2024年6月2日に投稿した「般若心経」はにせもの? の記事以来、般若心経を唱え、写経することをルーチンとしています。ただ、どうしてもこの「にせもの?」にひっかかるものがある。それで、空海の最後の作品と推定されるもので、密教的解釈といえる『般若心経秘鍵』を読んでみて、つかえが取れた気がしています。

その中で、特に、気にいった空海の名言を一つ取り挙げます。

それは、「眼力が密教を見いだす」というものでした。

加藤精一氏による口語訳を記します。

また次のような疑問を持つ人があるでしょう。顕教と密教とは趣旨が全くかけ離れているとすれば、いまこの『心経』のような、いわゆる顕教の経典の文中に、密教の深旨が説かれているなどとする解釈は、不可能のはずではないか、と。  

それに対して私はこう答えましょう。医道にすぐれて詳しい医師が見れば、一般の人ではわからない道端の一草でも、それがなにに効く薬草であるかが見通せるし、宝石に詳しい人は、他の者が気づかない鉱石の中に、貴重な宝石がうもれていることが知れるのであります。

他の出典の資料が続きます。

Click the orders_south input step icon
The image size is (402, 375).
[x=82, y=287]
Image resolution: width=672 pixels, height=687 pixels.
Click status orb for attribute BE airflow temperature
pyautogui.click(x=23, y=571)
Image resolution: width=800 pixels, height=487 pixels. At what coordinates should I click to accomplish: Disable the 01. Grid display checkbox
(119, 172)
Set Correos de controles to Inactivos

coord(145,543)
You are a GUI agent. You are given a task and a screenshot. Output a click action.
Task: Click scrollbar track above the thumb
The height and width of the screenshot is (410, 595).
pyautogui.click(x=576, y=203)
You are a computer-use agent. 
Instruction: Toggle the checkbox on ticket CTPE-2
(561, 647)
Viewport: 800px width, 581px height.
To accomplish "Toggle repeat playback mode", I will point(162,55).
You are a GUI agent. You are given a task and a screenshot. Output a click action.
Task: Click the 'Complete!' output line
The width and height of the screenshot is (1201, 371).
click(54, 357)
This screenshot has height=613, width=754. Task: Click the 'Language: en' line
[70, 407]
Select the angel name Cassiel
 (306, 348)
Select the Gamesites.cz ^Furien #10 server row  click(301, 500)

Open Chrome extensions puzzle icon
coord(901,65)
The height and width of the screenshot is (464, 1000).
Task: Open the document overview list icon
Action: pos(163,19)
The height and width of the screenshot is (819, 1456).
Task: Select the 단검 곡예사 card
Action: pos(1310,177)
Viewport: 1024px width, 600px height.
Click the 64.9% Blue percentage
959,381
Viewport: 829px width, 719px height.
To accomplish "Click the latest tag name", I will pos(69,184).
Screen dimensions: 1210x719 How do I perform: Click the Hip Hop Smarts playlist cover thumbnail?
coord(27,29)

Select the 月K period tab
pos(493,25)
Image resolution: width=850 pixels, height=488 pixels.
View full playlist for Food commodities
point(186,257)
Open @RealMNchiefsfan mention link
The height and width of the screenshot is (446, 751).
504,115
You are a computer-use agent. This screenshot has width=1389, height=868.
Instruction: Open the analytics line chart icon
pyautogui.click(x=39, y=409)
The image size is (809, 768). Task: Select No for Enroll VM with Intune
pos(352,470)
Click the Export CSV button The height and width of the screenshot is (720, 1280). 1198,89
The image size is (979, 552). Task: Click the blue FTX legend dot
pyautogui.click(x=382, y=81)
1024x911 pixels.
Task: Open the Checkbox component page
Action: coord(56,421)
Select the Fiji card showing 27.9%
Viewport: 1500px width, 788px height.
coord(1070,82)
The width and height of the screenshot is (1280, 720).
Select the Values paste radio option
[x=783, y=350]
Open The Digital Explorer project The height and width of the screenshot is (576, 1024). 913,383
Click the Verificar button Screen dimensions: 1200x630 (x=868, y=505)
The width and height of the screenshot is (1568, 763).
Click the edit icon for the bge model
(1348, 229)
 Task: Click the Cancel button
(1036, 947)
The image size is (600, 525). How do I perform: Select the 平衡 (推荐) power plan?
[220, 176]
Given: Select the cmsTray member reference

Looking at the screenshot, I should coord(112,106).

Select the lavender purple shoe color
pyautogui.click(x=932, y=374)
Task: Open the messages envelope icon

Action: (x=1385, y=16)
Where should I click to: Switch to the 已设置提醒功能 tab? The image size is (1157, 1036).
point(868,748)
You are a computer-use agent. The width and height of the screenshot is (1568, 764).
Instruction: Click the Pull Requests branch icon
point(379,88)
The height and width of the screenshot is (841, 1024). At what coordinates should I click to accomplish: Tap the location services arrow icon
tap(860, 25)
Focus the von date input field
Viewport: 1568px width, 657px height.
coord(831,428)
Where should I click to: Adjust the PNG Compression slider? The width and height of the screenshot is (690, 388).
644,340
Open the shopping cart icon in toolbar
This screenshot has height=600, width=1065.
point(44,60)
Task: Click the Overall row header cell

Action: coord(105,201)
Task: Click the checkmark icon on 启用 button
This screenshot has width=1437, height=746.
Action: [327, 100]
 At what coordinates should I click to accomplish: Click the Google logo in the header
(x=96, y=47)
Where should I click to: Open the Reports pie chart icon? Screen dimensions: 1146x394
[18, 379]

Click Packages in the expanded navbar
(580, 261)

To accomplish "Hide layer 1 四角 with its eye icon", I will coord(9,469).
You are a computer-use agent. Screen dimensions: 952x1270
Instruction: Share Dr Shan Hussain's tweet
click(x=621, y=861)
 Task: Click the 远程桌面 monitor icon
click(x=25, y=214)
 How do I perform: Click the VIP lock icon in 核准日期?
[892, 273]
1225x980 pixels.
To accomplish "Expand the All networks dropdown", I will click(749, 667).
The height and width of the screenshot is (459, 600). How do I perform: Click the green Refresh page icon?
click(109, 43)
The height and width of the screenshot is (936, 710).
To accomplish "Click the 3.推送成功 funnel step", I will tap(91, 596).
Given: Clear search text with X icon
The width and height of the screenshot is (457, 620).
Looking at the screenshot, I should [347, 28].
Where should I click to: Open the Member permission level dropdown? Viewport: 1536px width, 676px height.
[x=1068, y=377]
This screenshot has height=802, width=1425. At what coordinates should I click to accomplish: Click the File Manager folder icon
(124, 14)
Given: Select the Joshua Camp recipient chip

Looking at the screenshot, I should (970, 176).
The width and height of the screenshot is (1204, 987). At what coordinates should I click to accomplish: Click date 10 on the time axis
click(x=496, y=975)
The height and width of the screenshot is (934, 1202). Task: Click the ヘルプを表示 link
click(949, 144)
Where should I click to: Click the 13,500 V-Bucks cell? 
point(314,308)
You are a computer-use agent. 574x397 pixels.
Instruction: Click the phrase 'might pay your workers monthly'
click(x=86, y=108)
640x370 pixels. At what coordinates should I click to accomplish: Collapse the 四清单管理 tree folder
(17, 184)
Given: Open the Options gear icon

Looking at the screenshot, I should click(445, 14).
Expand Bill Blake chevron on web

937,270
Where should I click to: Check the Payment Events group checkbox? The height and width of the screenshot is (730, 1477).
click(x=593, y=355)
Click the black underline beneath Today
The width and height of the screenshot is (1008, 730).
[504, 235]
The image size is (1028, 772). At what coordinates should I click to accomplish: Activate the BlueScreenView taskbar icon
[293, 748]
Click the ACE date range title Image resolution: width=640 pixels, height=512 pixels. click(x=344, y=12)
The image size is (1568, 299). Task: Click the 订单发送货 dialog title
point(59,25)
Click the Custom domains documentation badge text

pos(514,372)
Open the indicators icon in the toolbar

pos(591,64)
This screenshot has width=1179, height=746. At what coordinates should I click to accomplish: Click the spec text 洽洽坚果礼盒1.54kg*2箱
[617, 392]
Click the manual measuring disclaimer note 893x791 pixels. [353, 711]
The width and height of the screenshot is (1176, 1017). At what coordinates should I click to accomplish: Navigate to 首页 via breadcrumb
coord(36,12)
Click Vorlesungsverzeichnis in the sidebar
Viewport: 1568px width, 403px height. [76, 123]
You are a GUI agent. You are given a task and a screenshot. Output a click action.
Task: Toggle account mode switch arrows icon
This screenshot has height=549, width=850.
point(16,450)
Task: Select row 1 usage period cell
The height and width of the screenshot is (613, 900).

 このように、深い趣旨に気づくか気づかないかは、誰のせいでもない、その人の眼力に依るのであります。

空海. 空海「般若心経秘鍵」 ビギナーズ 日本の思想 (角川ソフィア文庫) (p.19). KADOKAWA / 角川学芸出版. Kindle 版.

空海は、自分の主張を密教とし、他の教えを顕教と呼んでいるのです。この二つのへだたりは、ひとえに、見る人の見方、眼力にかかっていることを示した名句であり、『般若心経秘鍵』の精神のすべてがこの句に凝結している、と加藤氏は述べており、その通りだと感じました。